Records excerpted from a collection:
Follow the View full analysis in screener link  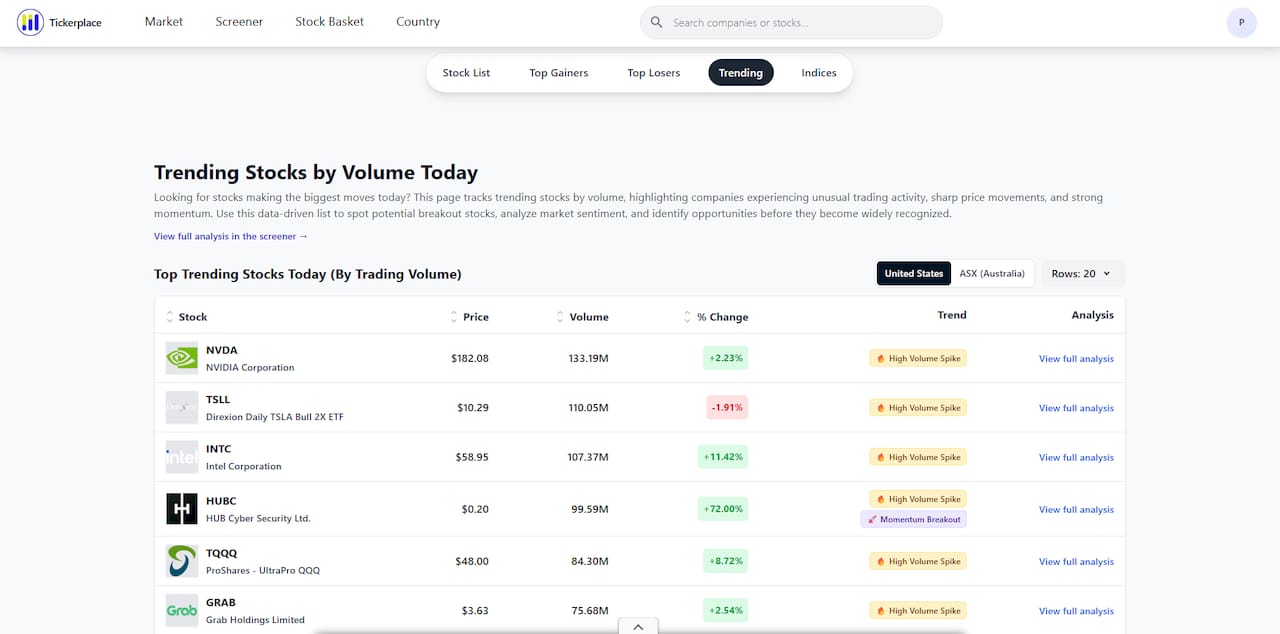pyautogui.click(x=231, y=236)
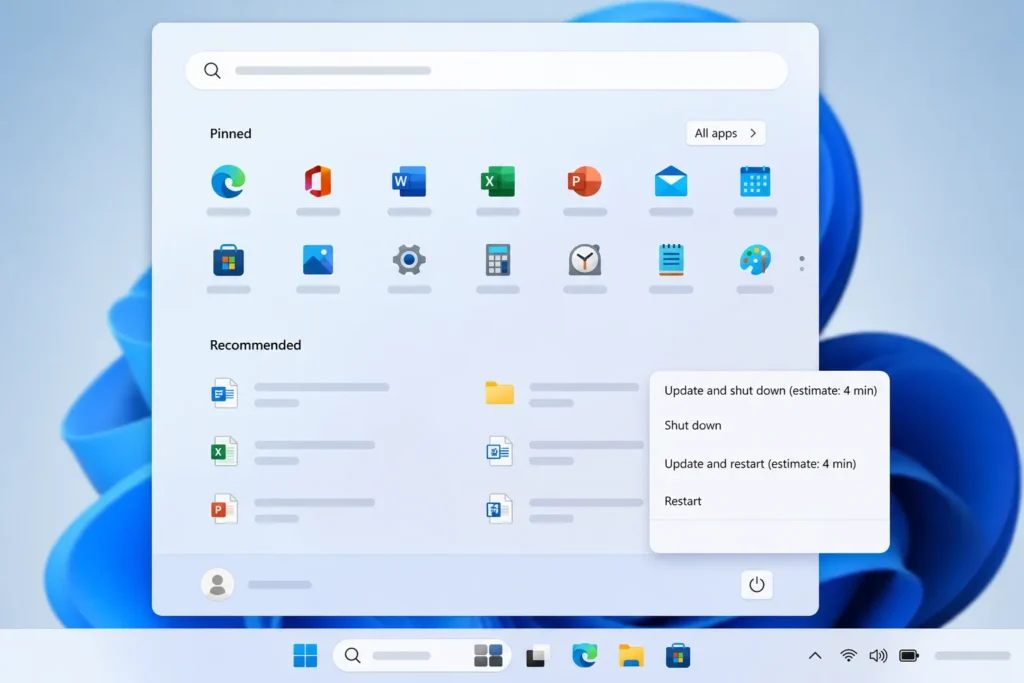
Task: Launch Notepad from Pinned apps
Action: (670, 258)
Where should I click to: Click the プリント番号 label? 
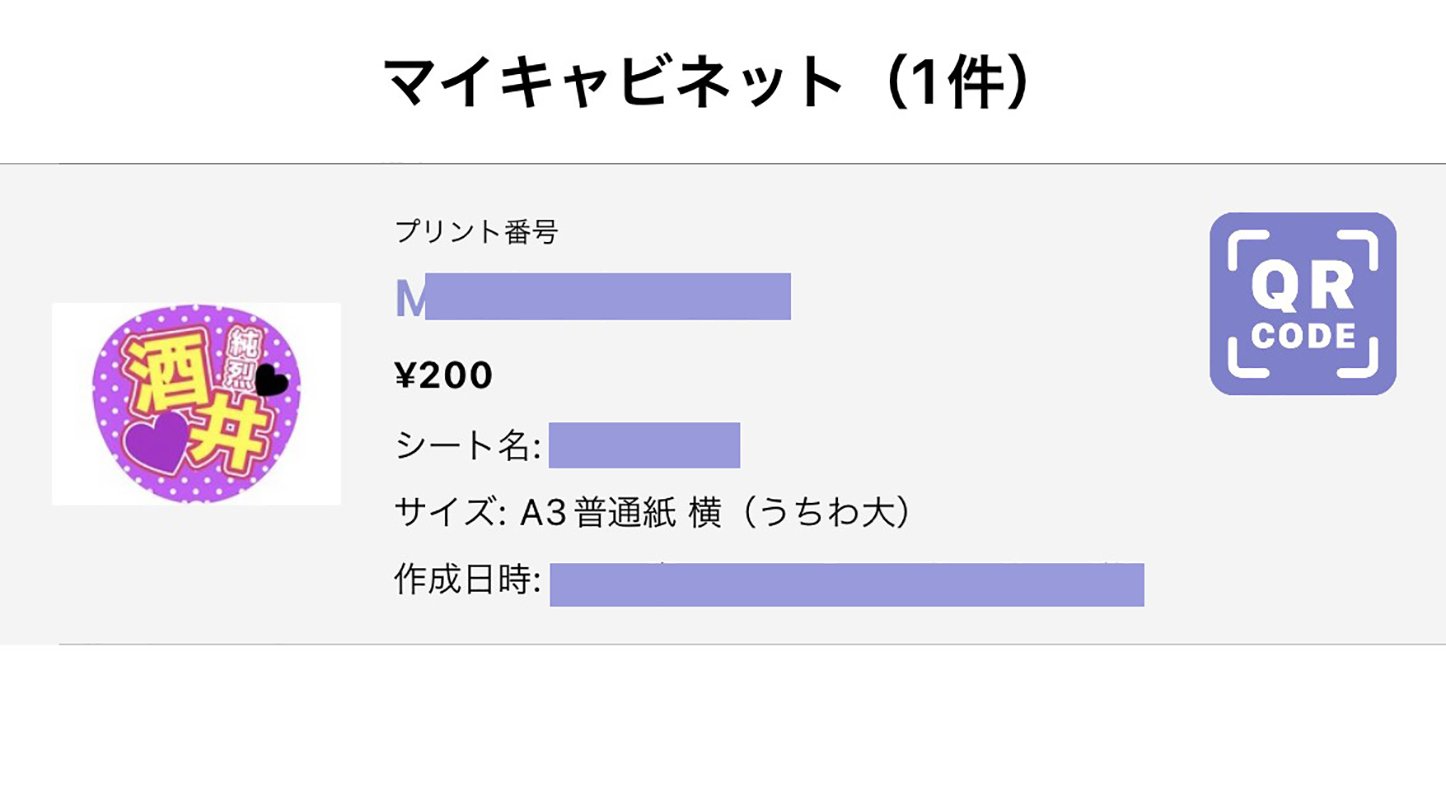tap(476, 232)
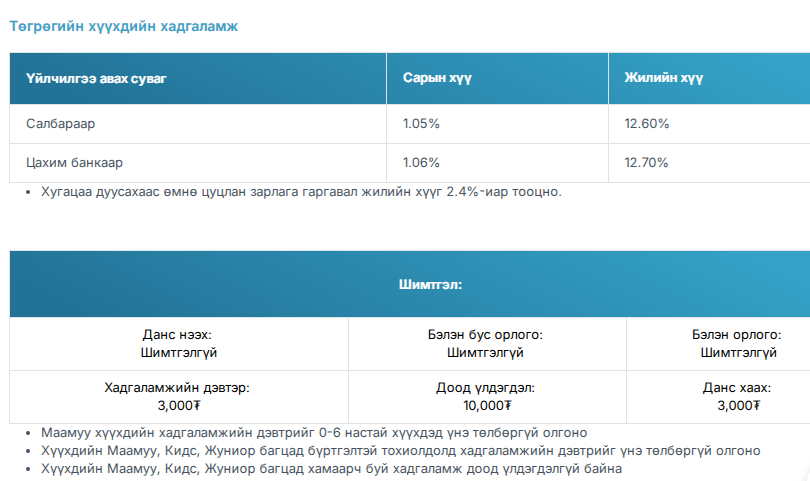Click the 12.60% yearly rate cell
This screenshot has width=810, height=481.
646,124

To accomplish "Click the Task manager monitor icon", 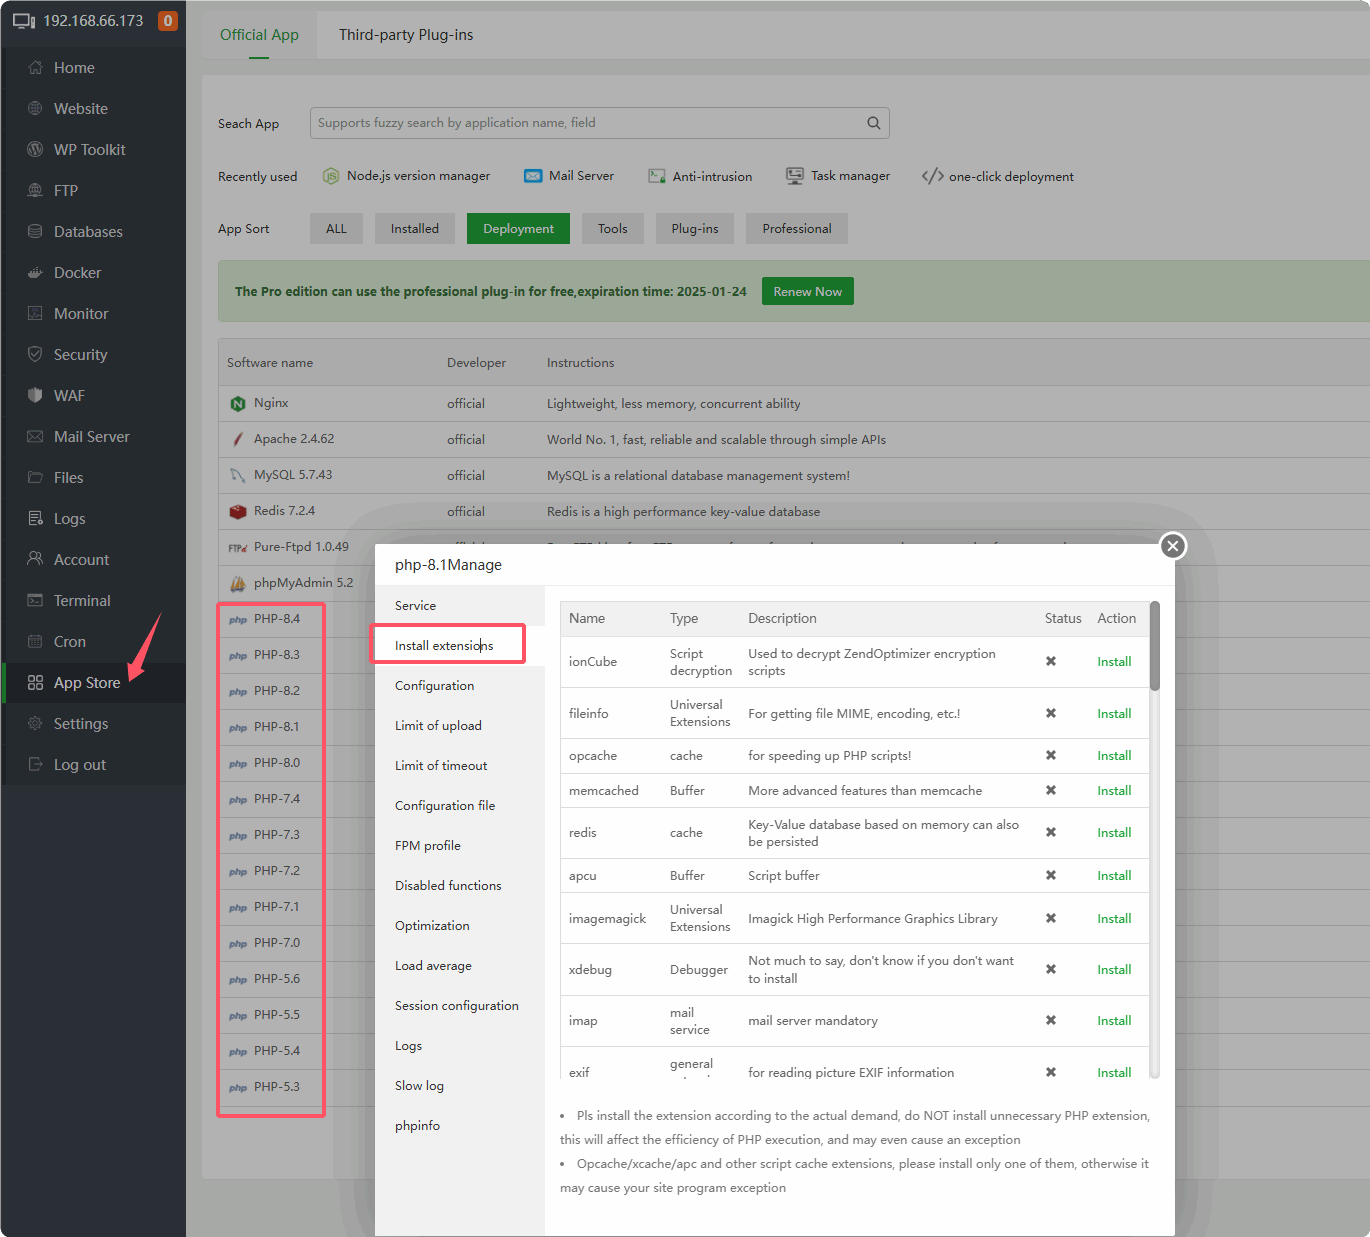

--- Task statement ---
Where the line containing "Where should I" appears, begin copying there and continue exactly through the final line of the records; both end lines belong in the copy, pictures do not.

--- Problem solution ---
Where should I click to: Click the プリント番号 label? 
tap(476, 232)
Click the 12.60% yearly rate cell
This screenshot has width=810, height=481.
646,124

To accomplish "Click the Task manager monitor icon", 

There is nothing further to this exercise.